* _RECORDS TO USE_:
-- Begin --
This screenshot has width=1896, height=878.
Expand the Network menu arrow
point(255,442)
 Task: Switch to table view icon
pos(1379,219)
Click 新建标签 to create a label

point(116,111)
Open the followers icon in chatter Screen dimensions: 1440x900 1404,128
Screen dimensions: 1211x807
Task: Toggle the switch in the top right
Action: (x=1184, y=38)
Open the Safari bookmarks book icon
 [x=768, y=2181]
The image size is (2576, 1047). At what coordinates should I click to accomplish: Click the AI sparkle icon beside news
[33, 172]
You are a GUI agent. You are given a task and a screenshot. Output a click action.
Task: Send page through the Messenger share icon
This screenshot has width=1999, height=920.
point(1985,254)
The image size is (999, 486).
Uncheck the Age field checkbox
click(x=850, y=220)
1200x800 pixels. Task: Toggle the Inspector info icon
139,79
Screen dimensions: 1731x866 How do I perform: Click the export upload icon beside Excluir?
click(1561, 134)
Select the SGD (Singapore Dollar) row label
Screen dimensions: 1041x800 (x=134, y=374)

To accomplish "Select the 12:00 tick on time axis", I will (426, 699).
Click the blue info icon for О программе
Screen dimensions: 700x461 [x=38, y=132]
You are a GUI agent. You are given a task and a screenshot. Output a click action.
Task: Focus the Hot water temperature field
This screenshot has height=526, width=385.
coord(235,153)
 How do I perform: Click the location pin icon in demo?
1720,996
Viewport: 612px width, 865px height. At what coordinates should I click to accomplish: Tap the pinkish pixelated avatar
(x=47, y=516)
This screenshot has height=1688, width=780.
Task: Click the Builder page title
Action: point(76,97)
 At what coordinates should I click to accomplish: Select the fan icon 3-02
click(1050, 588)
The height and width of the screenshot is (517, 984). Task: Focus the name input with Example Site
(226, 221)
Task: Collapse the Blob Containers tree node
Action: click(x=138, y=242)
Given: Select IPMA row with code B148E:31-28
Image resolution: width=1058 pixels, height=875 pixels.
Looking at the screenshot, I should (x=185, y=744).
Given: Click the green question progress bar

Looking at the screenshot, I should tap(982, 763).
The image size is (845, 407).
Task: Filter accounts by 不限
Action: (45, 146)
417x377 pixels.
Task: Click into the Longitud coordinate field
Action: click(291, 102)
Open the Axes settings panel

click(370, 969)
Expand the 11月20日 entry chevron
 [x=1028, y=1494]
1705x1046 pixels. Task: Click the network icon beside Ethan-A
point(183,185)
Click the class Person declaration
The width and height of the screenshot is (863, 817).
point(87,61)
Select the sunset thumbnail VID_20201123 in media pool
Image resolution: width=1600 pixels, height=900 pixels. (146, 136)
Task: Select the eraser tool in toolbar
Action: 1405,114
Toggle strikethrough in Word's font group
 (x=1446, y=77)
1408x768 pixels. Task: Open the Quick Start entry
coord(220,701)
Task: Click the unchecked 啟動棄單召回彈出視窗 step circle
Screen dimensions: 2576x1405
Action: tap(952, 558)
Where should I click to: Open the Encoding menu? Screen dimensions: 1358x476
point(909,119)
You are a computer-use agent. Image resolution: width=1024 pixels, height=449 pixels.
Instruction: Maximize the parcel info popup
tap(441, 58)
-- End --
* _REQUIRED TASK_:
Please swap "icon" for "button" everywhere it occurs in the rows above, and write the rows out again with nothing else changed.

* _RESULT FOR THIS TASK_:
This screenshot has width=1896, height=878.
Expand the Network menu arrow
point(255,442)
 Task: Switch to table view button
pos(1379,219)
Click 新建标签 to create a label

point(116,111)
Open the followers button in chatter Screen dimensions: 1440x900 1404,128
Screen dimensions: 1211x807
Task: Toggle the switch in the top right
Action: (x=1184, y=38)
Open the Safari bookmarks book button
 [x=768, y=2181]
The image size is (2576, 1047). At what coordinates should I click to accomplish: Click the AI sparkle button beside news
[33, 172]
You are a GUI agent. You are given a task and a screenshot. Output a click action.
Task: Send page through the Messenger share button
This screenshot has width=1999, height=920.
point(1985,254)
The image size is (999, 486).
Uncheck the Age field checkbox
click(x=850, y=220)
1200x800 pixels. Task: Toggle the Inspector info button
139,79
Screen dimensions: 1731x866 How do I perform: Click the export upload button beside Excluir?
click(1561, 134)
Select the SGD (Singapore Dollar) row label
Screen dimensions: 1041x800 (x=134, y=374)

To accomplish "Select the 12:00 tick on time axis", I will (426, 699).
Click the blue info button for О программе
Screen dimensions: 700x461 [x=38, y=132]
You are a GUI agent. You are given a task and a screenshot. Output a click action.
Task: Focus the Hot water temperature field
This screenshot has height=526, width=385.
coord(235,153)
 How do I perform: Click the location pin button in demo?
1720,996
Viewport: 612px width, 865px height. At what coordinates should I click to accomplish: Tap the pinkish pixelated avatar
(x=47, y=516)
This screenshot has height=1688, width=780.
Task: Click the Builder page title
Action: point(76,97)
 At what coordinates should I click to accomplish: Select the fan button 3-02
click(1050, 588)
The height and width of the screenshot is (517, 984). Task: Focus the name input with Example Site
(226, 221)
Task: Collapse the Blob Containers tree node
Action: click(x=138, y=242)
Given: Select IPMA row with code B148E:31-28
Image resolution: width=1058 pixels, height=875 pixels.
Looking at the screenshot, I should (x=185, y=744).
Given: Click the green question progress bar

Looking at the screenshot, I should tap(982, 763).
The image size is (845, 407).
Task: Filter accounts by 不限
Action: (45, 146)
417x377 pixels.
Task: Click into the Longitud coordinate field
Action: click(291, 102)
Open the Axes settings panel

click(370, 969)
Expand the 11月20日 entry chevron
 [x=1028, y=1494]
1705x1046 pixels. Task: Click the network button beside Ethan-A
point(183,185)
Click the class Person declaration
The width and height of the screenshot is (863, 817).
point(87,61)
Select the sunset thumbnail VID_20201123 in media pool
Image resolution: width=1600 pixels, height=900 pixels. (146, 136)
Task: Select the eraser tool in toolbar
Action: 1405,114
Toggle strikethrough in Word's font group
 (x=1446, y=77)
1408x768 pixels. Task: Open the Quick Start entry
coord(220,701)
Task: Click the unchecked 啟動棄單召回彈出視窗 step circle
Screen dimensions: 2576x1405
Action: tap(952, 558)
Where should I click to: Open the Encoding menu? Screen dimensions: 1358x476
point(909,119)
You are a computer-use agent. Image resolution: width=1024 pixels, height=449 pixels.
Instruction: Maximize the parcel info popup
tap(441, 58)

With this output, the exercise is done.